There’s no stopping innovation, however, and alternative sources of protein are increasingly becoming a choice people would rather make.
Cell-cultured meat is one such source. Also known as cultivated or lab-grown meat, this process uses cells from animals to make meat without slaughter. While the nascent sector is a hot topic for the benefits it promises, the process remains slow and costly.
Investments in this sector are heating up, though. If 2021 was anything to go by, there is an abundance of both companies and investors hungry for ways to scale and speed up the process — and do it profitably.
However, it’s not yet clear when meat grown in labs will reach the kind of scale required to see it at your local grocery store.
This is not a revolution, it is a transformation, and it is going to take time. Friederike Grosse-Holz
High steaks
Cell-cultured meat owes its growing popularity, at least in part, to some of the macro challenges the world faces with food production. Overcultivation, human-made climate change and diminishing sources of water are all contributing to a future where food insecurity will be a gigantic problem.
The outlook is bleak: The United Nations estimates food production will need to double to feed the nearly 10 billion people expected to populate the planet by 2050. As for protein, people around the world consumed about 324 million metric tons of meat in 2020, and that number is set to rise even further.
Changing how we cultivate and produce food is key to solving this problem, and we already have systems like vertical farming to address the problem of overcultivation, as well as protein sources other than meat. Currently, alternative protein makes up just about 2% of the animal protein market, but it is expected to increase more than 7x by 2025.

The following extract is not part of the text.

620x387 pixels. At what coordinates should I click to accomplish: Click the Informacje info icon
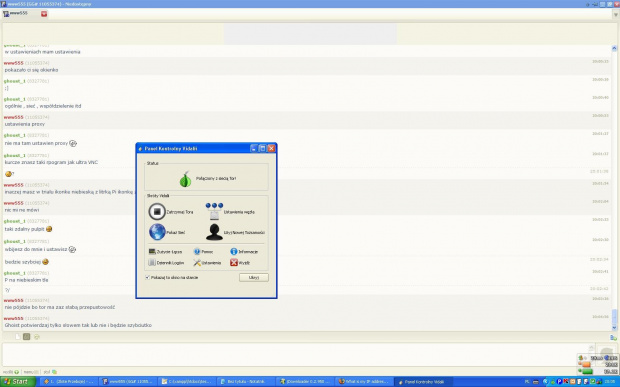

“We are trying to meet the Paris Agreement, but we can’t meet that without addressing the food system and the way we produce meat, eggs and dairy,” said Sharyn Murray, senior investor engagement specialist at Good Food Institute, a nonprofit advocating for reimagined meat production. “The conversion ratio for calories in versus calories out is seven to eight calories for a chicken for one calorie out, while plant-based is one calorie in and one out.”
Cultivated meat is just one of the approaches to meeting future demand for protein alongside plant-based and fermentation techniques. Murray and others I spoke to referred to the movement as “a massive transformation of the food system that will take time.” Meaning the shift will not happen overnight, Murray said.
There is also only one company with cell-cultured meat products available in the market currently: Eat Just, whose subsidiary GOOD Meat has received regulatory approval to produce and sell its cell-cultured meat in Singapore. Eat Just also recently received approval to sell chicken breasts made with cell cultures.
Josh Tetrick, co-founder and CEO of Eat Just, said the movement is here even if people are not buying a lot of lab-grown meat yet.
“It is still small-scale, and the most important thing we are doing that other companies should do is focus on the design, engineering and full-scale installations of vessels and the supporting systems to make a lot of it.”